La fantasiosa mente dei fumettisti William Hanna e Joseph Barbera pensò di creare uno dei personaggi più famosi del mondo dei fumetti, l’orso Yoghi, non sapendo che avrebbero contribuito a diffondere ed alimentare il mito del parco nazionale più antico del mondo: il Parco di Yellowstone.
Il parco, istituzionalizzato nel 1872 e dal 1978 patrimonio dell’umanità dall’Unesco, che deve il suo nome all’omonimo fiume che vi scorre all’interno, si estende negli stati del Wyoming, del Montana e dell’Idaho, comprende un largo tratto delle Montagne Rocciose, per una superficie di circa 9000 metri quadrati ed è uno degli ecosistemi più interessanti al mondo. Le particolarità per cui i turisti si fanno carico di migliaia di chilometri sono essenzialmente la fauna e i geyser. La fauna presenta delle specie animali rare o in via di estinzione e che da un punto di vista quantitativo possono essere ammirate solo qui, a bordo dell’auto, il mezzo che si consiglia per chiunque abbia intenzione di visitare lo Yellowstone, a causa delle distanze da percorrere e anche per potersi imbattere, senza sorpresa, nelle circa 60 specie avvistabili nel parco, tra cui bisonti, lupi, volpi americane, orsi bruno, alci, bighorns (cervide), wapiti, capre delle nevi, puma, lontre di fiume nordamericana, anche se il re incontrastato di Yellowstone rimane il grizzly.

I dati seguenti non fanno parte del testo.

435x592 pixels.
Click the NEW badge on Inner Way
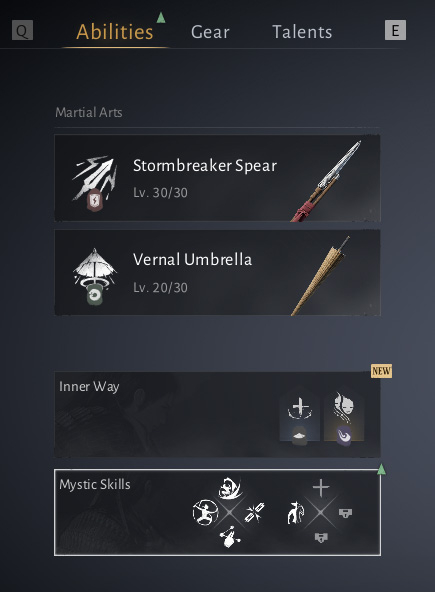381,371

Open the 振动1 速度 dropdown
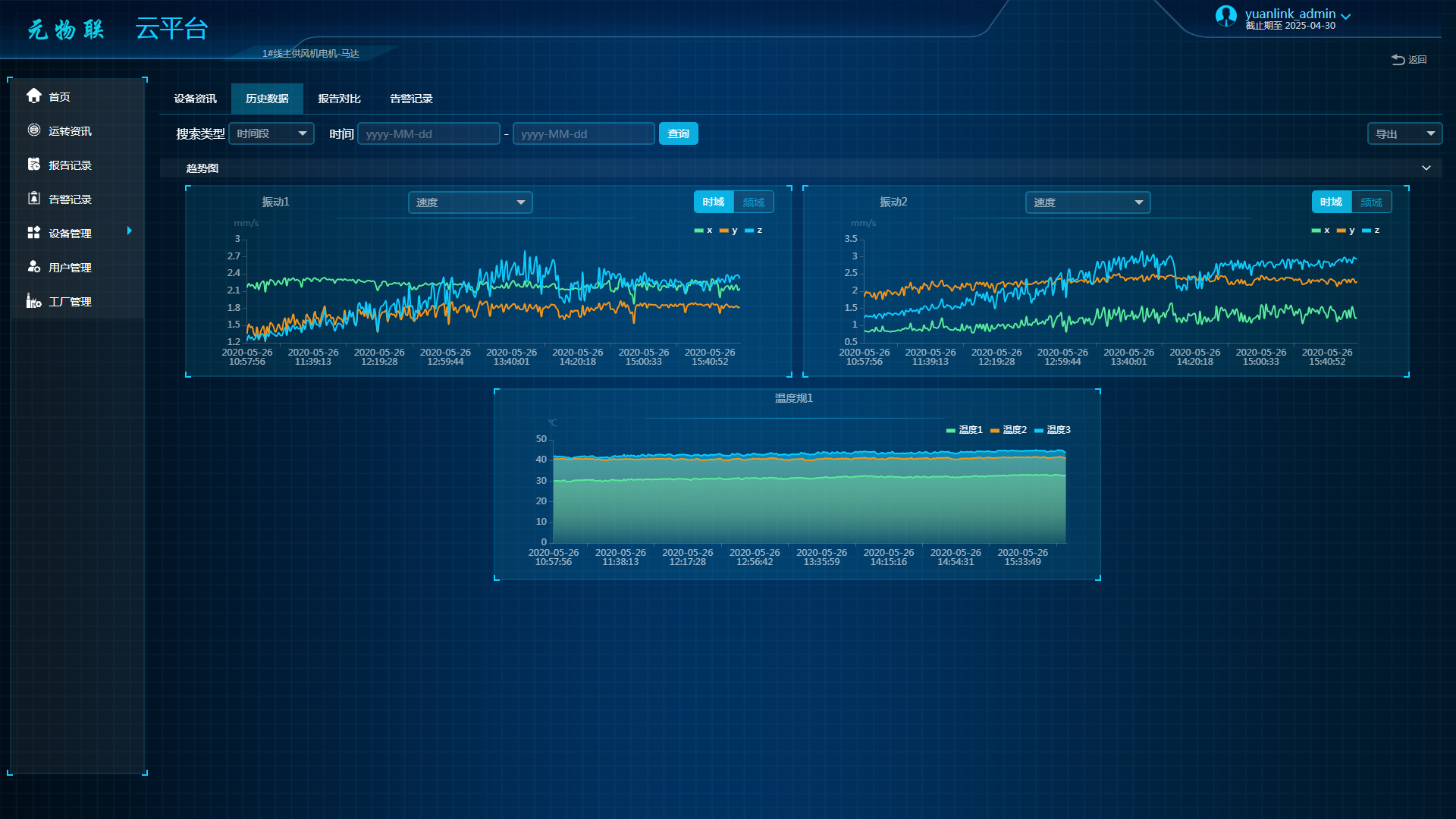(x=470, y=202)
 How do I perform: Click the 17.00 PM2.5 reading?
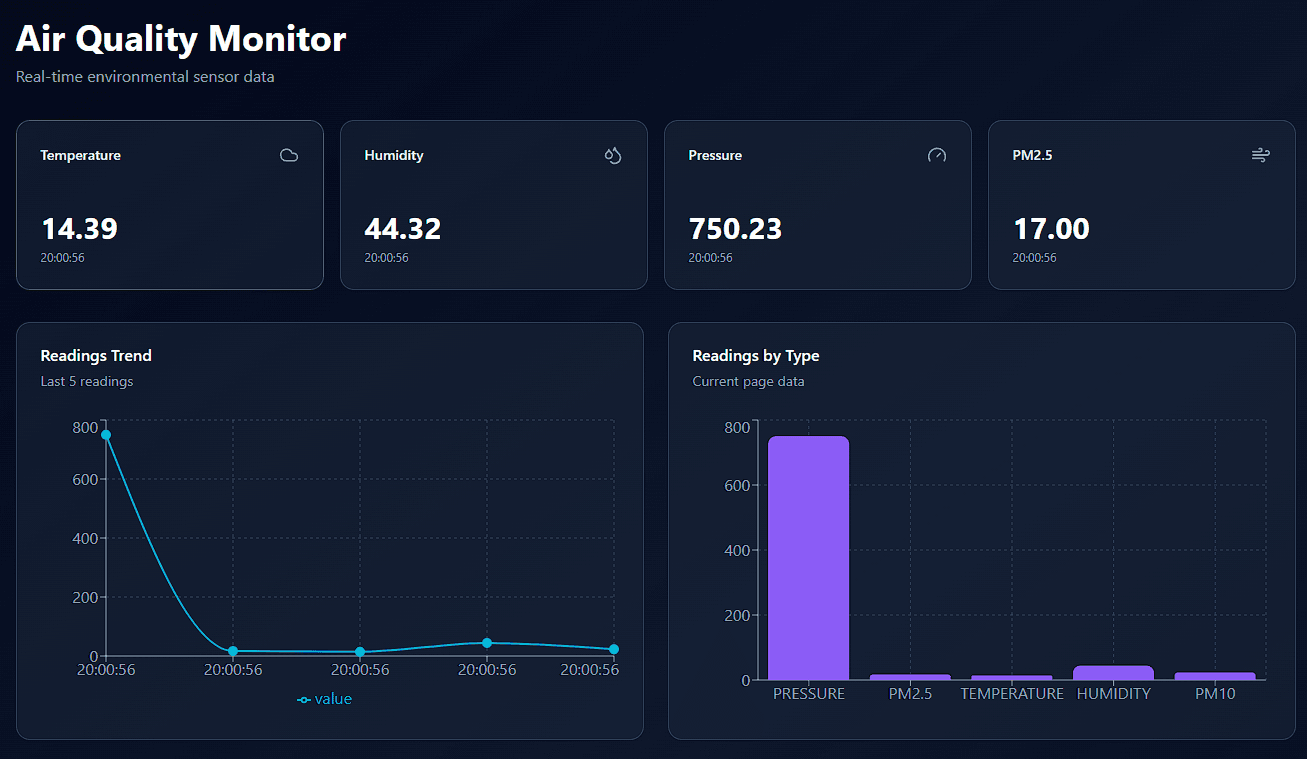pyautogui.click(x=1051, y=229)
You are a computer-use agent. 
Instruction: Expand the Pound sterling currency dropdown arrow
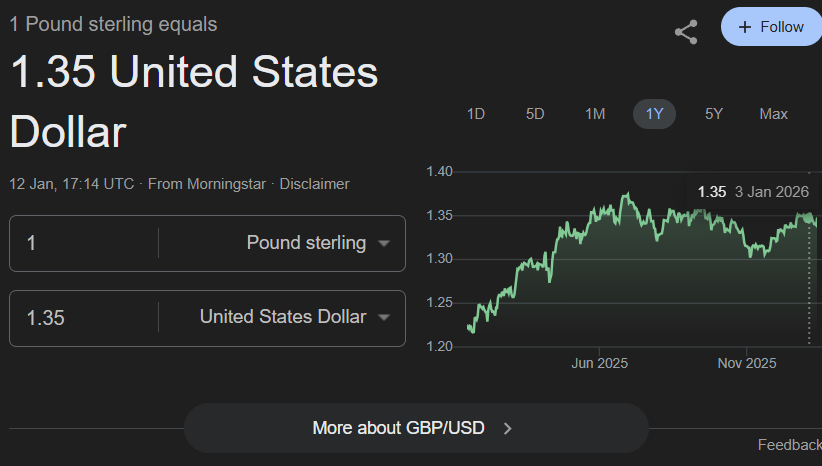click(x=384, y=243)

I geyser sono sorgenti di acqua calda che letteralmente “sputano” fuori ad intervalli più o meno regolari, infatti all’arrivo al centro di accoglienza è possibile consultare il calendario delle eruzioni che quotidianamente avvengono, in modo da trovarsi all’appuntamento all’ora giusta per poterli ammirare fin dai primi gorgoglii. Alcuni di questi hanno temperature che raggiungono i 200 gradi ed è impossibile avvicinarsi, se non a distanza di sicurezza, e dovunque si cammina su passerelle di legno che in alcuni tratti solcano l’acqua calda che si disperde formando dei laghetti di un azzurro intensissimo e che rendono surreale tutto lo scenario.